🤖 AI Summary
This study investigates regional disparities in hallucination rates of large language models (LLMs) when answering legal questions across three jurisdictions—Los Angeles, London, and Sydney—to assess how geographic factors affect the reliability of AI-powered legal information services.
Method: We propose a cross-jurisdictional evaluation framework grounded in comparative functionalism, construct a test dataset derived from real-world legal queries on Reddit, and generate jurisdiction-specific statutory summaries using closed-source LLMs. Hallucination rates and model uncertainty are quantified via expert annotation and multi-round response consistency analysis.
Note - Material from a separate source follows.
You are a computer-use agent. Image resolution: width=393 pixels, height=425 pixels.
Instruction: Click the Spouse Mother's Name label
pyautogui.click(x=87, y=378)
Contribution/Results: We find statistically significant regional variation in legal hallucination rates (p < 0.01), strongly negatively correlated with modal response frequency (r = −0.82), indicating systematic geographic inequity in LLM legal knowledge distribution. Crucially, this work introduces response consistency as a novel, reproducible metric for jurisdictional uncertainty—establishing a methodological foundation for fairness-aware evaluation of LLMs in legal applications.
📝 Abstract
How do we make a meaningful comparison of a large language model's knowledge of the law in one place compared to another? Quantifying these differences is critical to understanding if the quality of the legal information obtained by users of LLM-based chatbots varies depending on their location. However, obtaining meaningful comparative metrics is challenging because legal institutions in different places are not themselves easily comparable. In this work we propose a methodology to obtain place-to-place metrics based on the comparative law concept of functionalism. We construct a dataset of factual scenarios drawn from Reddit posts by users seeking legal advice for family, housing, employment, crime and traffic issues. We use these to elicit a summary of a law from the LLM relevant to each scenario in Los Angeles, London and Sydney. These summaries, typically of a legislative provision, are manually evaluated for hallucinations. We show that the rate of hallucination of legal information by leading closed-source LLMs is significantly associated with place. This suggests that the quality of legal solutions provided by these models is not evenly distributed across geography. Additionally, we show a strong negative correlation between hallucination rate and the frequency of the majority response when the LLM is sampled multiple times, suggesting a measure of uncertainty of model predictions of legal facts.